Shipworms that eat rocks
Shipworms that eat rocks YouTube grab

Shipworms, also called pileworms, are common in the ocean bed and seas, whose unique food habit in the past centuries led many ships to sink in the oceans. These are the same worms which eat wooden ship hulls, wharves, and other submerged wooden structures. Beating them all, recently scientists discovered similar creatures which live on eating rocks and pooping out sand.

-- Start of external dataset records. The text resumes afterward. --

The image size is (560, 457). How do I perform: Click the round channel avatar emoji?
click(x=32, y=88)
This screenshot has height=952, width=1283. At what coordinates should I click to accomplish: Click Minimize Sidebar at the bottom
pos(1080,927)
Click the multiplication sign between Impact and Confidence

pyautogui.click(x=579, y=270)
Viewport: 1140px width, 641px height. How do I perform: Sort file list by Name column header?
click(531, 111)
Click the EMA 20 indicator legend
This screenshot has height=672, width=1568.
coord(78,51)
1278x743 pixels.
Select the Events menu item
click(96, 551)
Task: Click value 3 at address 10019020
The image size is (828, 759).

Researchers first spotted this unique shipworm, called Lithoredo abatanica in 2006 in thumb-size burrows in the limestone banks of the Abatan River in the Philippines but they started to study the organism in detail only from last year.

The description given by the researchers shows that the newly found unusual shipworm, lives in the freshwater and looks like a white, thick wormlike creature, which can grow up to one meter and surprisingly their diet included not woods but rocks. They poop out sand, though.

The researchers stated that these rock-eating shipworms are different from the usual wood-eating worms. The team of experts, who submitted their report on Tuesday, June 18 mentioned that all shipworms have two shrunken shells that have been modified into drill heads.

They also added that while the usual shipworm's hidden teeth cover the shells in the wood eater, but the rock-eating newly found shipworm has dozens of thicker, millimetre-size teeth which are enough to scrap away rocks.

The usual marine shipworms store the eaten wood at a specific digestive sack, where the bacteria degrade it. The stone eating shipworm still ingests what it finds out on its way to make its protective burrow, but it lacks both the sack and its bacteria.

Researchers believe that this worm may have received ingestion characteristics from its ancestors but it depends on other bacteria living in its gills to produce nutrients or food consumed by a siphon at the clam's back end for nourishment.

The discovery of Lithoredo abatanica raised a huge concern among the experts. Even though its burrowing helps to create great homes for crabs, snails, and fish, the researchers believe that it may also cause harm, in the future. It can bring down rocky mountains and change the course of major rivers, suggests one narration.

The report was published in the Proceedings of the Royal Society.